The R-1 was quickly followed by an evolutionary improvement, the R-2 (SS-2), which had a longer range and at least four major differences in design. The weight was increased by 50%, but the range was more than doubled, to 600 km (370 mi). R-2 had the following major differences from the R-1's (and hence from the V-2's) design:
- The warhead separated from the rocket prior to atmospheric reentry, eliminating the hull strength problem, one of the V-2/R-1's biggest weaknesses.
- The propellant tank became the main load-bearing structure for the rocket, in contrast to the R-1's load-bearing hull. This reduced the overall weight of the spaceframe.
- The control module was moved from above the propellant tank to below the LOx tank.
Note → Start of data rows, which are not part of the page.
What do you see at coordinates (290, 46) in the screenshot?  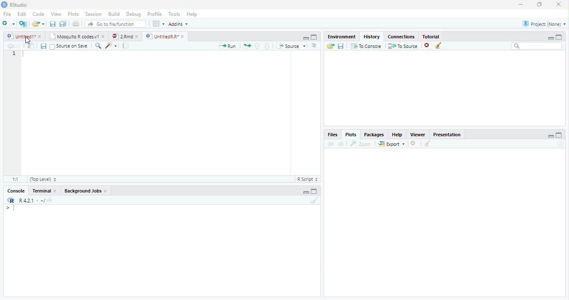 I see `Source` at bounding box center [290, 46].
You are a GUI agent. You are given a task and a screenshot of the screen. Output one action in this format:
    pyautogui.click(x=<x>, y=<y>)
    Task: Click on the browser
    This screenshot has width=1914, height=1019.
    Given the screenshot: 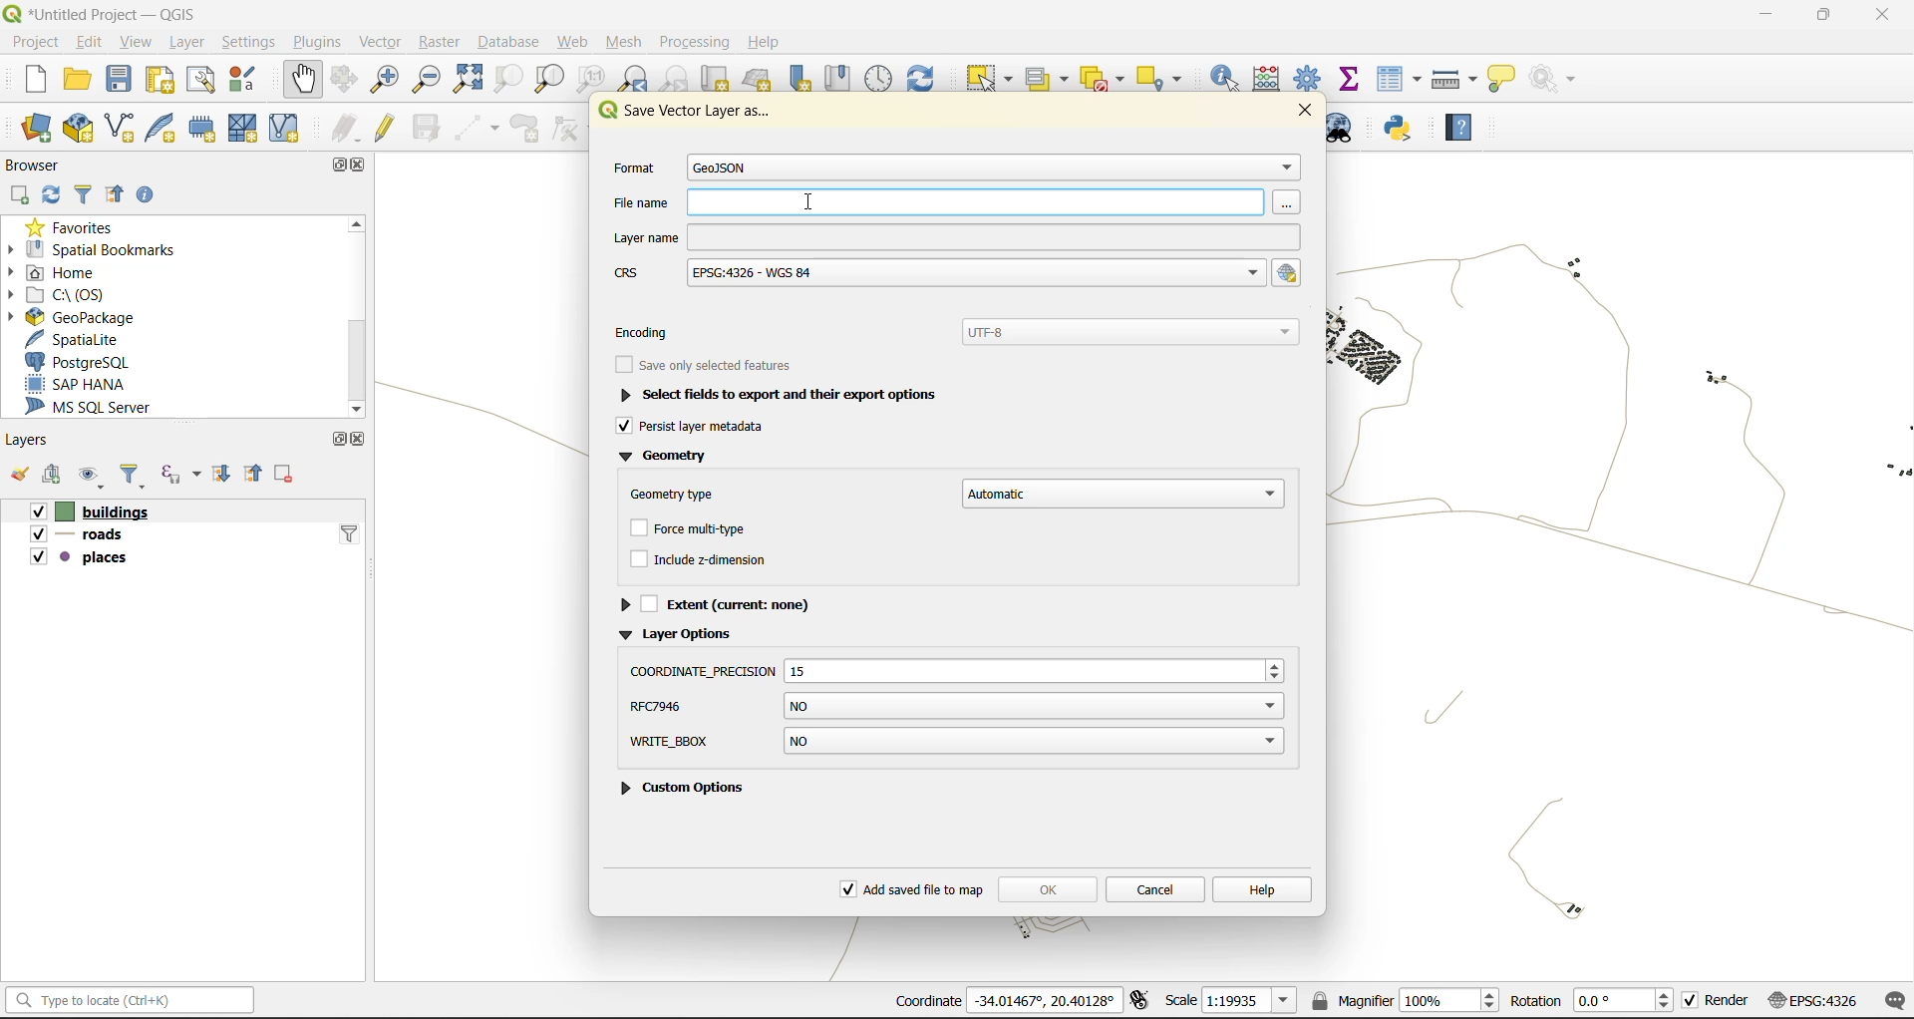 What is the action you would take?
    pyautogui.click(x=41, y=165)
    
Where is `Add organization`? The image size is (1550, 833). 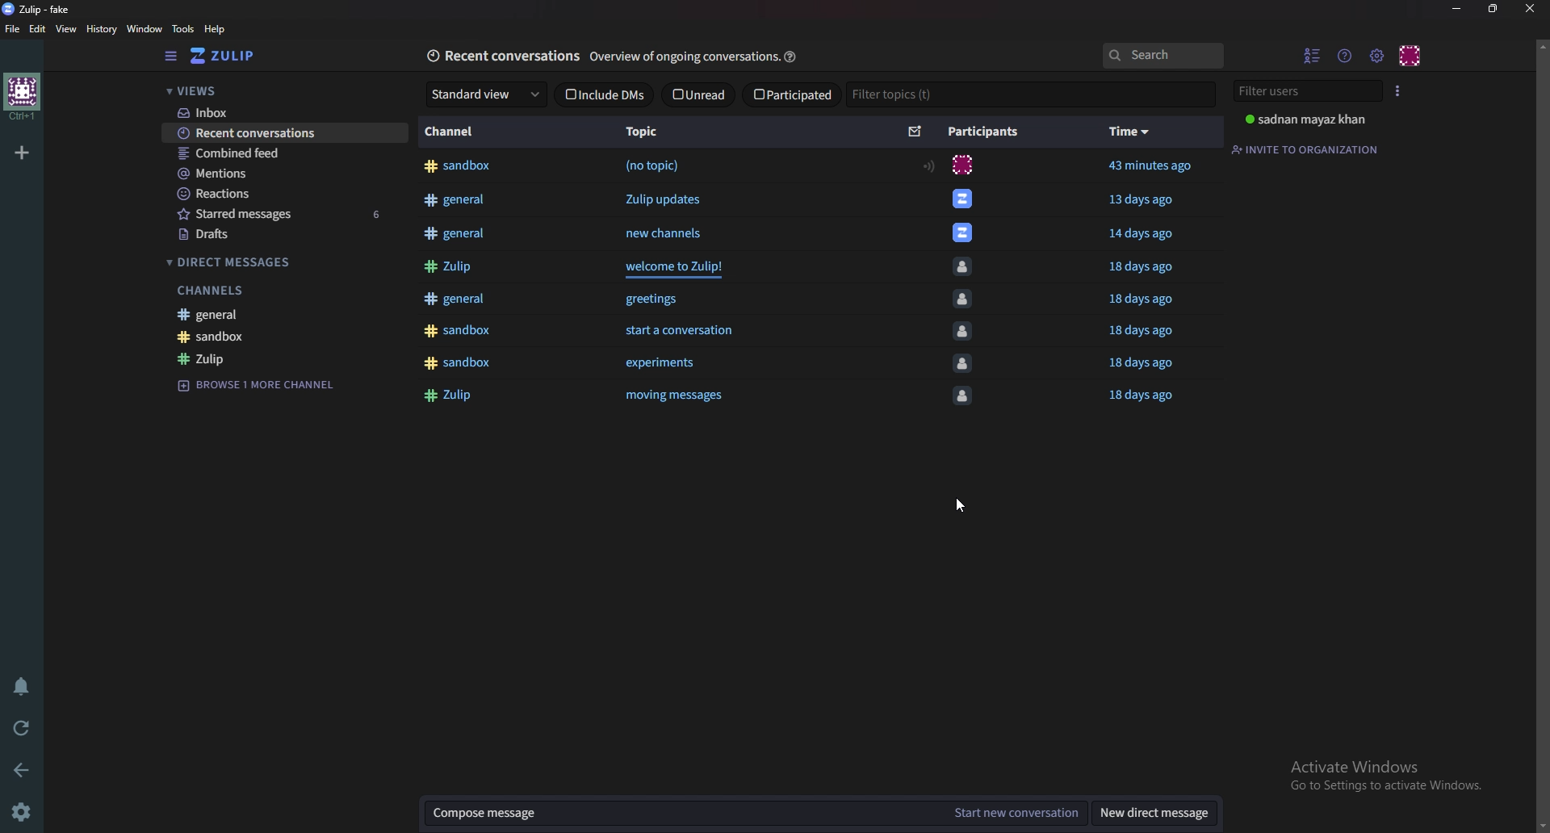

This made pre-launch preparations easier. As the control module was now placed directly over the engine, vibrations were reduced by using steel instead of aluminum for the tailcone.
- Radio guidance was introduced to improve accuracy, giving the R-2 accuracy comparable to the R-1, in spite of its doubled range.
The first test flight of the R-2 took place in September 1949, and it was accepted for service in November 1951, actually entering service in large numbers around 1953. A grand total of 1,545 R-1 and R-2 missiles were produced.
The R-2 missile was the last Soviet missile based on German designs. While some German influences would clearly remain, Soviet missiles after the R-2 would be based on original designs by the OKB-1 group.
The R-2A geophysical rocket was developed for vertical sounding flights. It carried dogs, monkeys, hamsters, and various high-altitude physics experiments in its nose cone. Two pods performed atmospheric analysis and were ejected from the missile's side to avoid contamination by engine exhaust.